--- BEGIN ---
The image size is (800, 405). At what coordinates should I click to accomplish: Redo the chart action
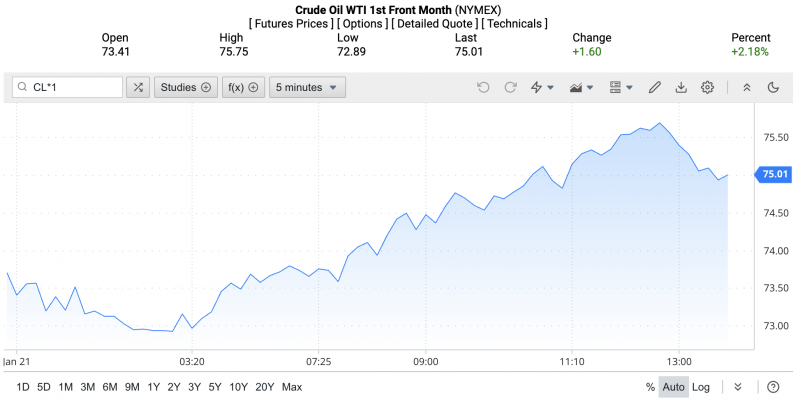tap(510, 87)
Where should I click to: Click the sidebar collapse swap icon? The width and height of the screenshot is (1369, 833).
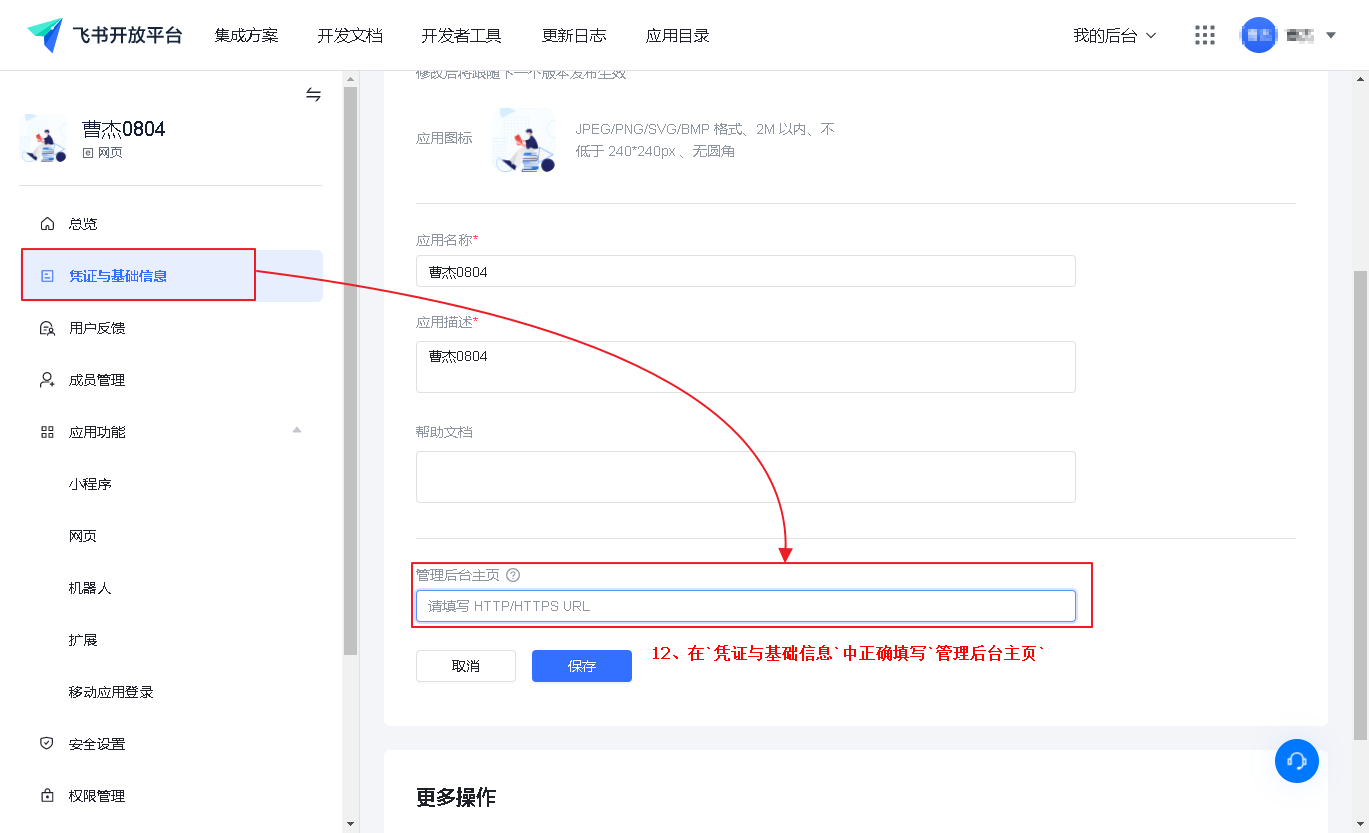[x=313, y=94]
--- END ---
--- BEGIN ---
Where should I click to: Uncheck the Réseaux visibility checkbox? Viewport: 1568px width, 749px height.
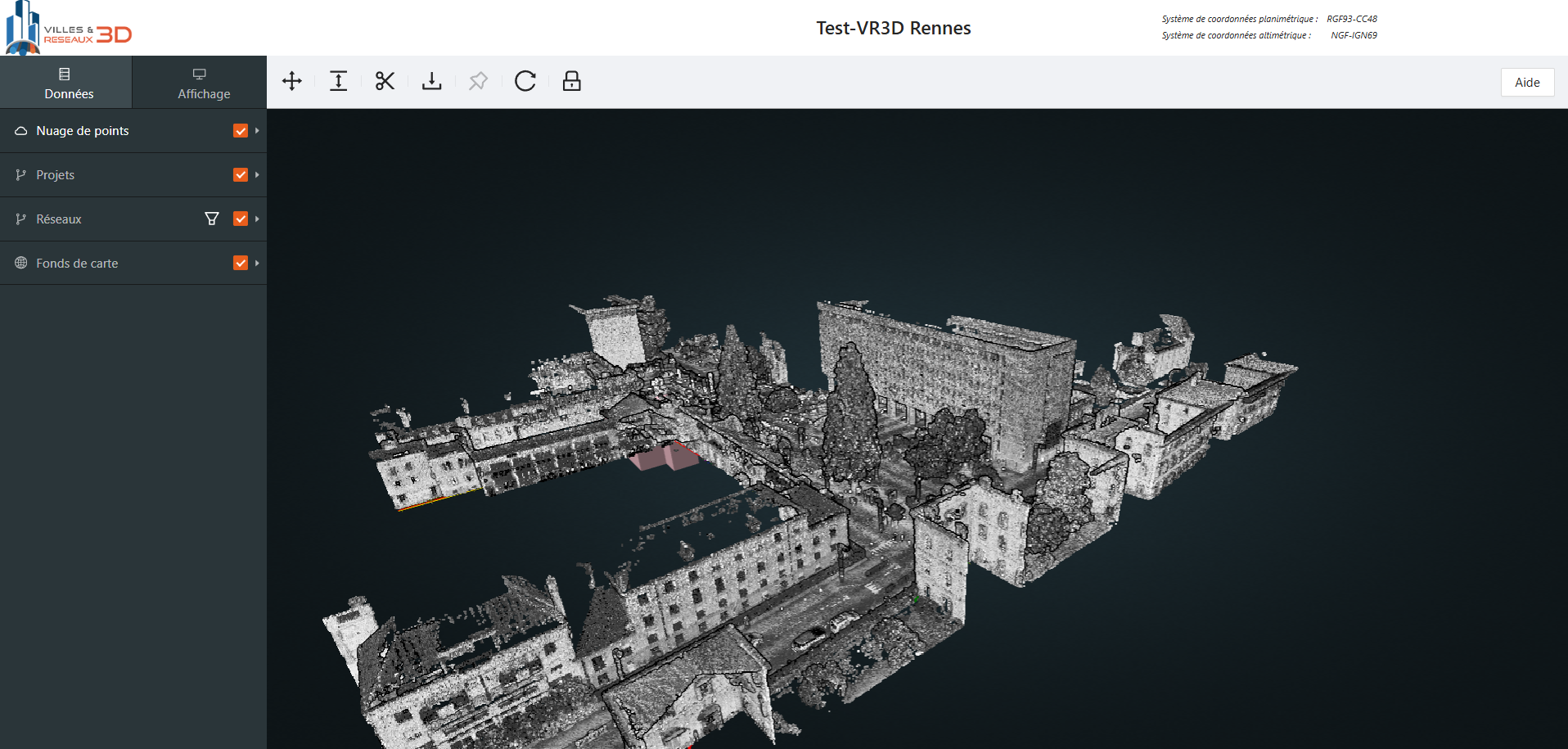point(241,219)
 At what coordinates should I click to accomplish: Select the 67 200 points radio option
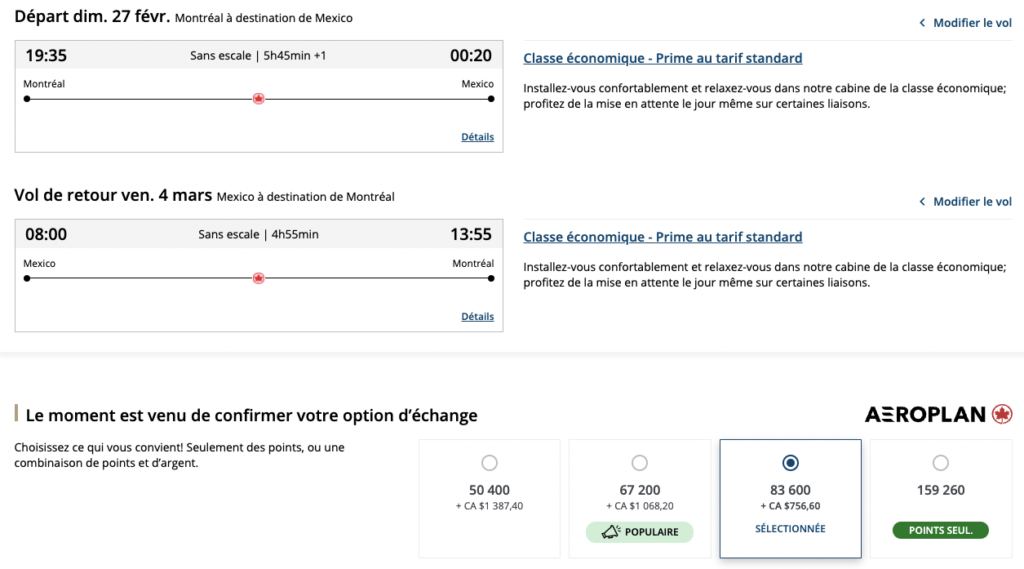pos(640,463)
--- END ---
• _What you have to do_
Please output the entries from the line with "The image size" up to and including the line with "[x=313, y=94]", leaving out the pictures.

• _Exercise response_
The image size is (800, 405). At what coordinates should I click to accomplish: Redo the chart action
tap(510, 87)
Where should I click to: Click the sidebar collapse swap icon? The width and height of the screenshot is (1369, 833).
[x=313, y=94]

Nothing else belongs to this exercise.